-- START SUPPLIED MATERIAL --
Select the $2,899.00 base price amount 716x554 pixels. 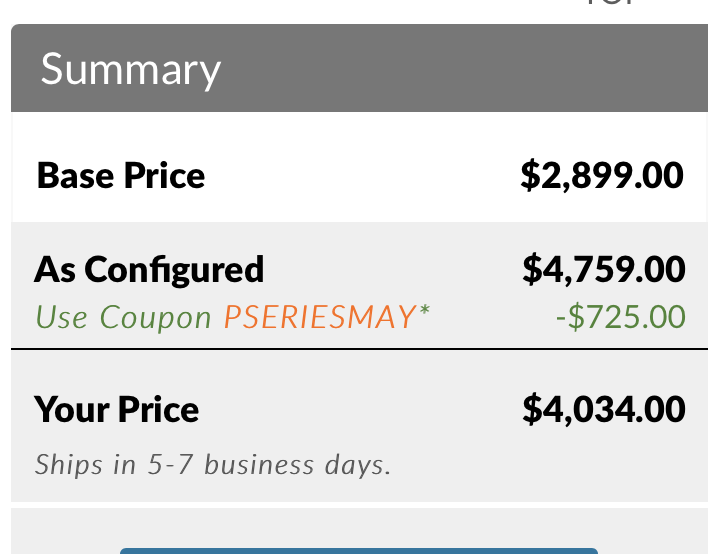click(602, 175)

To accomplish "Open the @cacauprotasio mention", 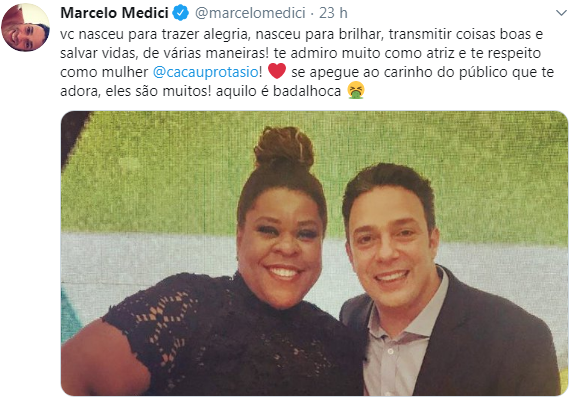I will [x=206, y=72].
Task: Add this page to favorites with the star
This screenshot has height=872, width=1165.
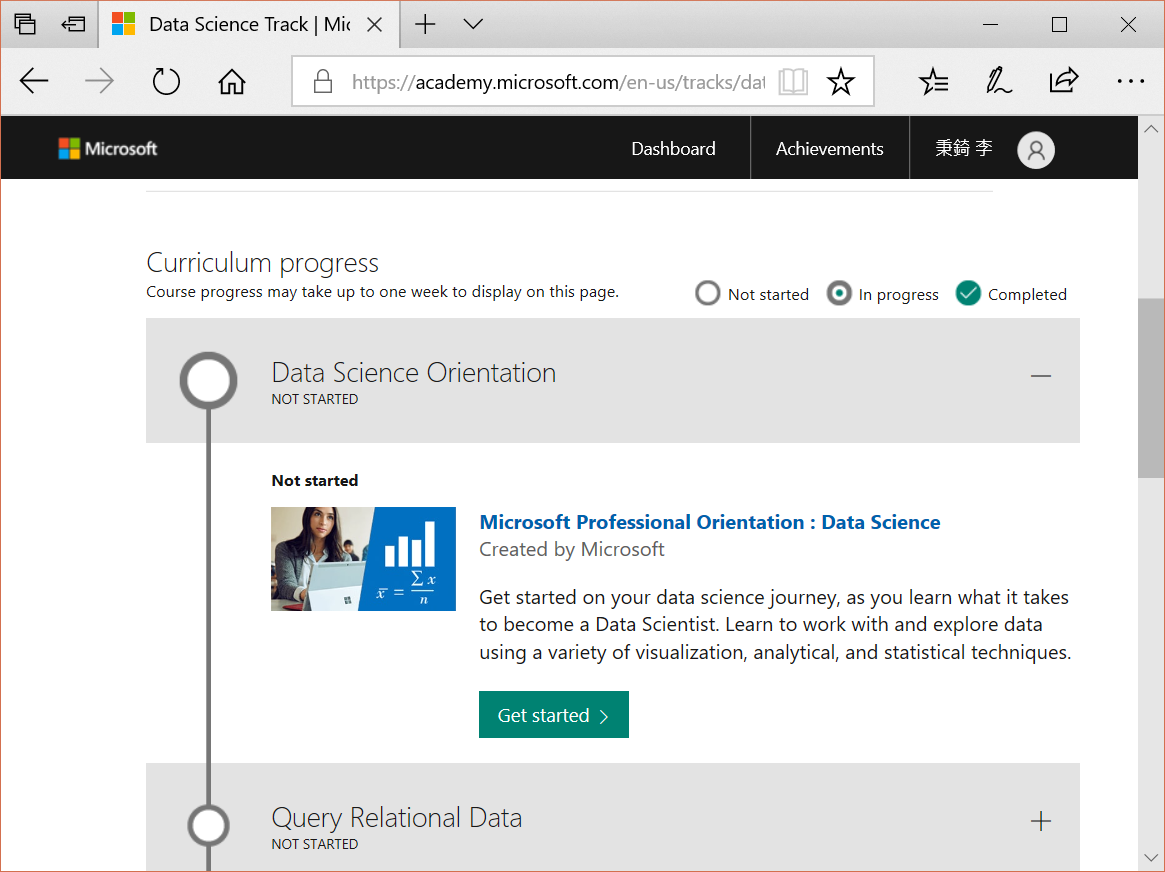Action: click(x=841, y=81)
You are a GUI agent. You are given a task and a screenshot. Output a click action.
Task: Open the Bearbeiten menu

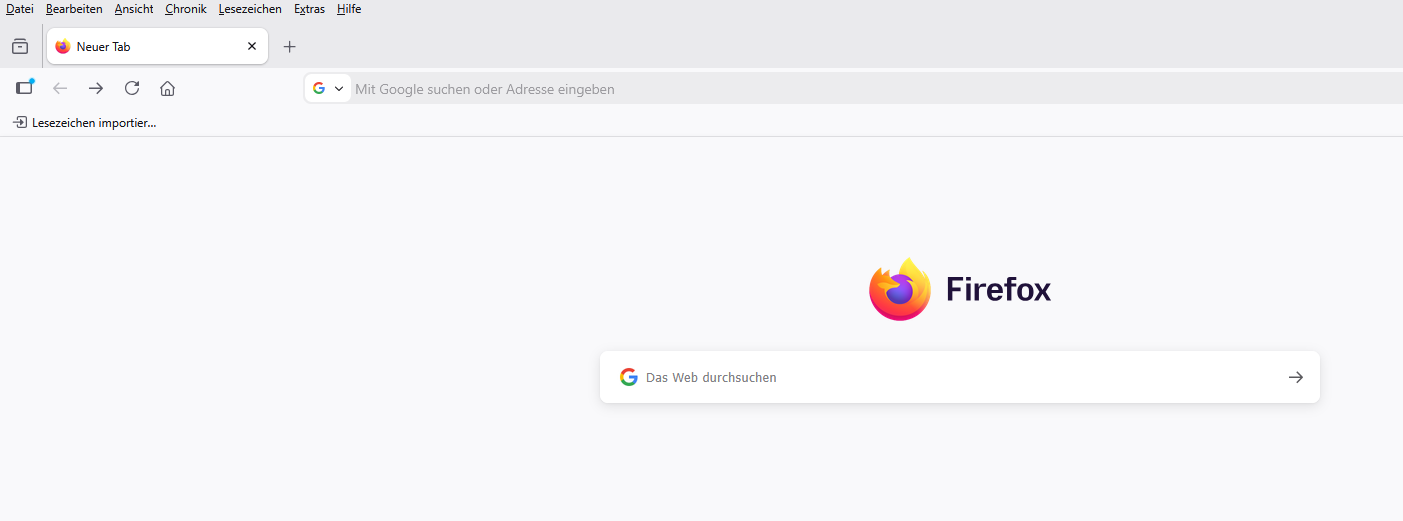(74, 9)
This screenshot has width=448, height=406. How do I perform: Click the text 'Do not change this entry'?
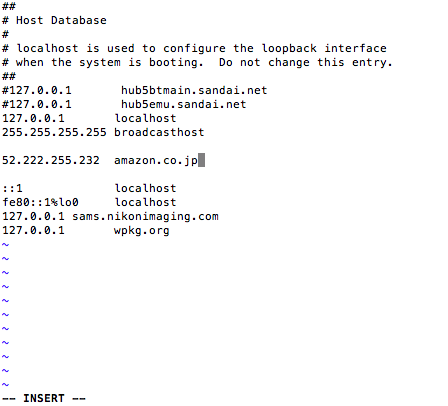(305, 62)
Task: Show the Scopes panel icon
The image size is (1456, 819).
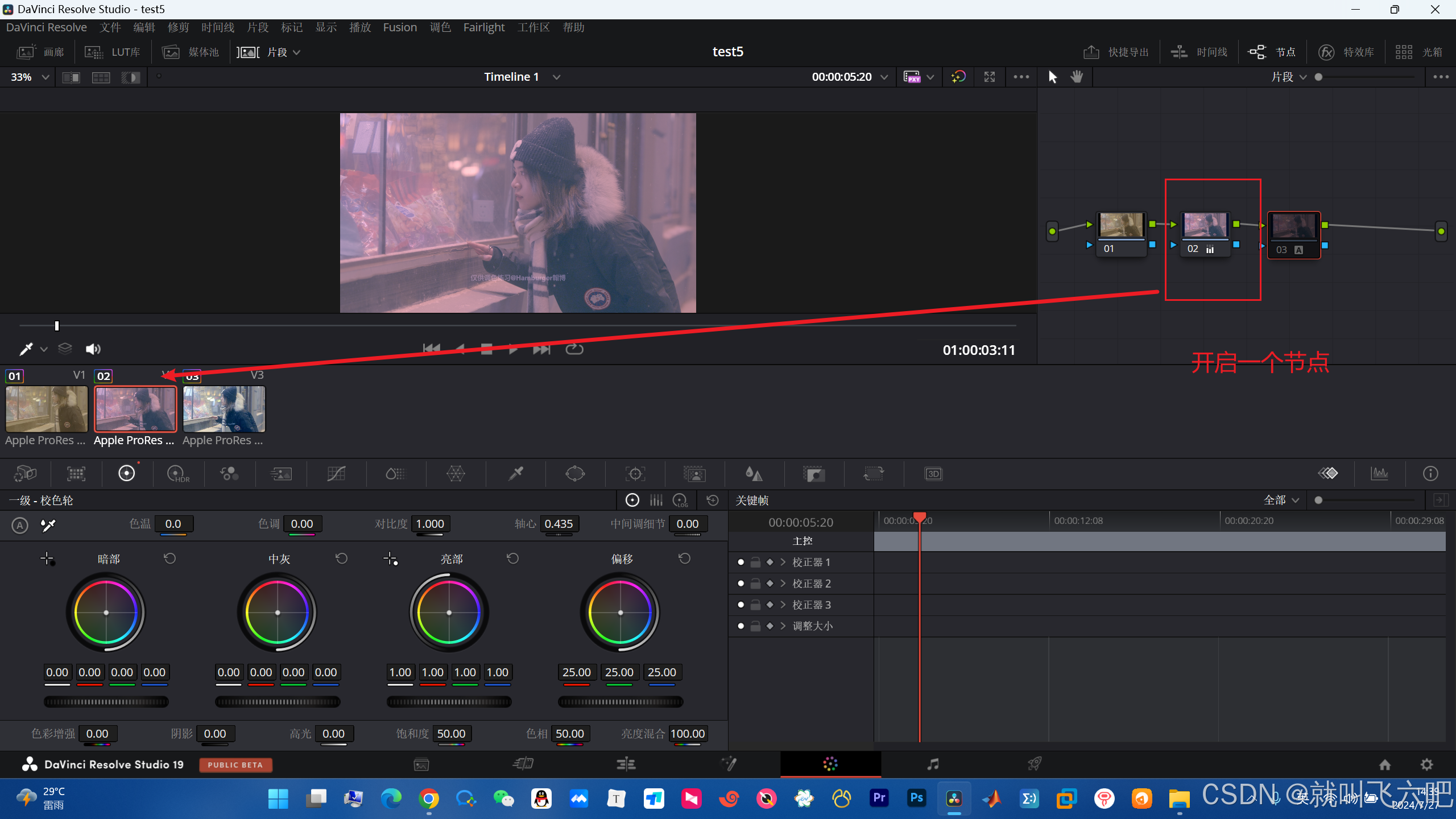Action: tap(1379, 473)
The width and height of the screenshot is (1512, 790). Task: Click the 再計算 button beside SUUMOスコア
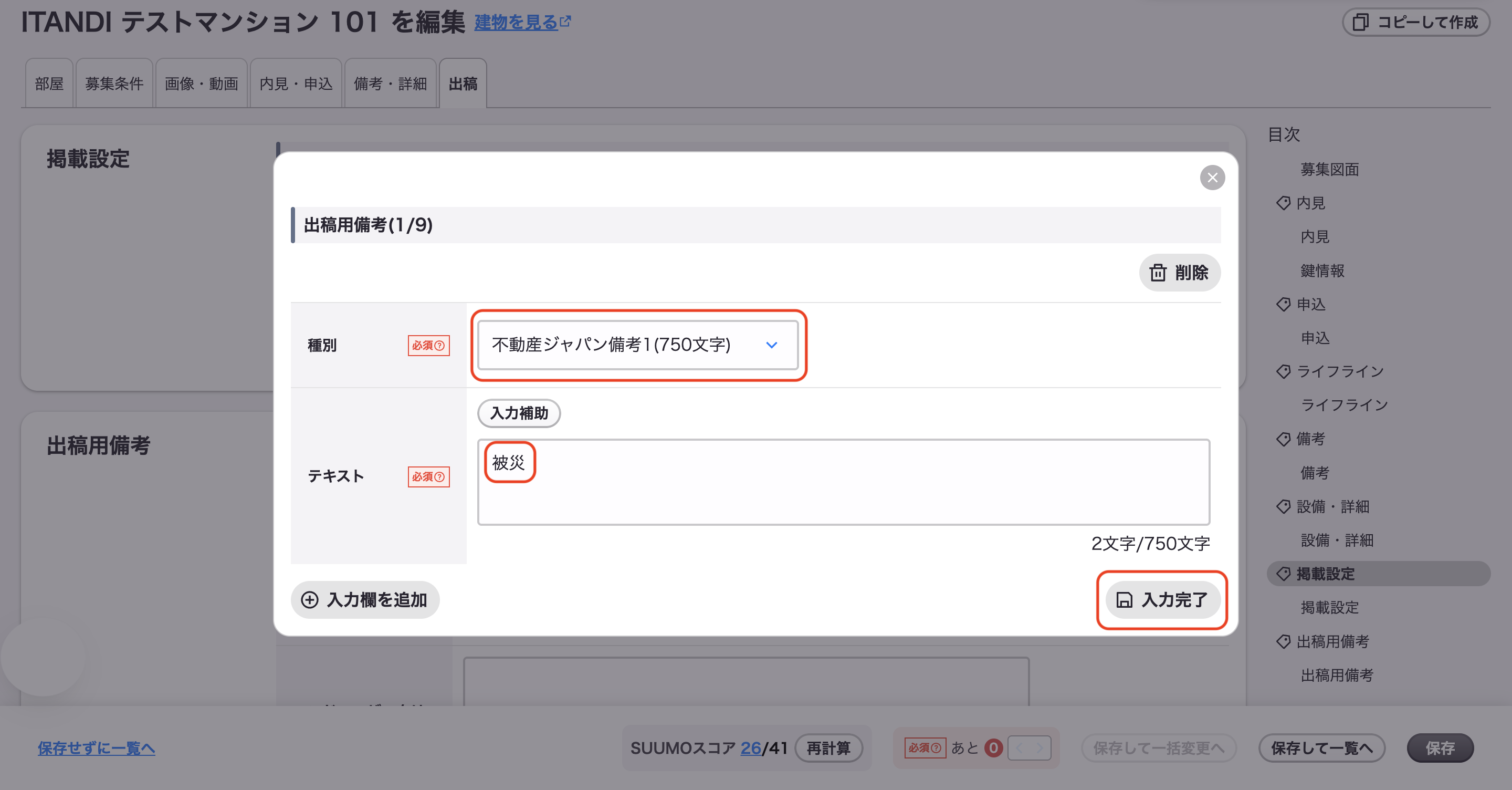click(x=828, y=747)
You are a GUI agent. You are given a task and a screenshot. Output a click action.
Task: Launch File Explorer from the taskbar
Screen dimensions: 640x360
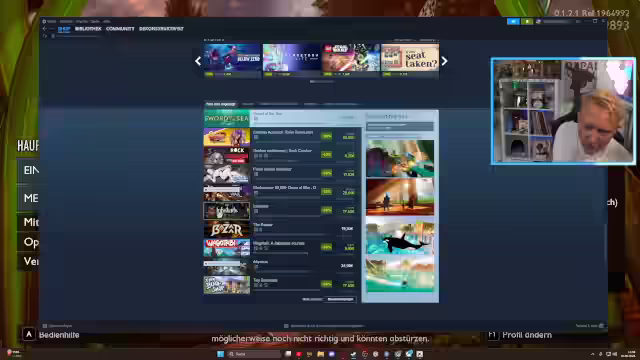(320, 354)
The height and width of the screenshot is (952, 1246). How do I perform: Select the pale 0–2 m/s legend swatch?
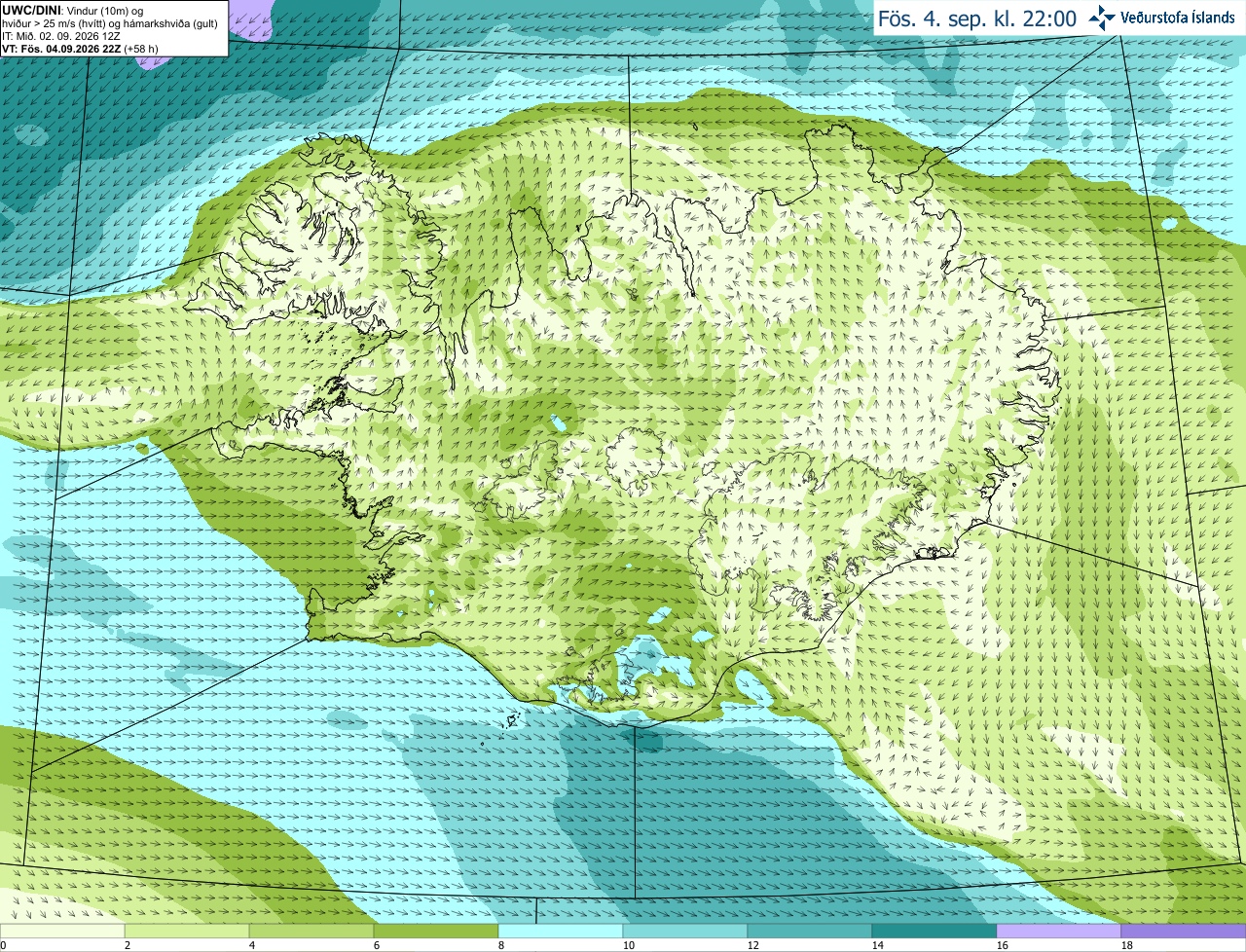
-- END SUPPLIED MATERIAL --
▶ [WORK REQUIRED]:
Rewrite the material starting at the line that contains "The width and" and ending at the close of the material, with "taskbar" changed to "Start menu" and everything else left as is. Leave the pictures out of your answer.

▶ [TASK ANSWER]:
The width and height of the screenshot is (1512, 790). Task: Click the 再計算 button beside SUUMOスコア
click(x=828, y=747)
You are a GUI agent. You are given a task and a screenshot. Output a click action.
Task: Launch File Explorer from the Start menu
Screen dimensions: 640x360
(320, 354)
The height and width of the screenshot is (952, 1246). How do I perform: Select the pale 0–2 m/s legend swatch?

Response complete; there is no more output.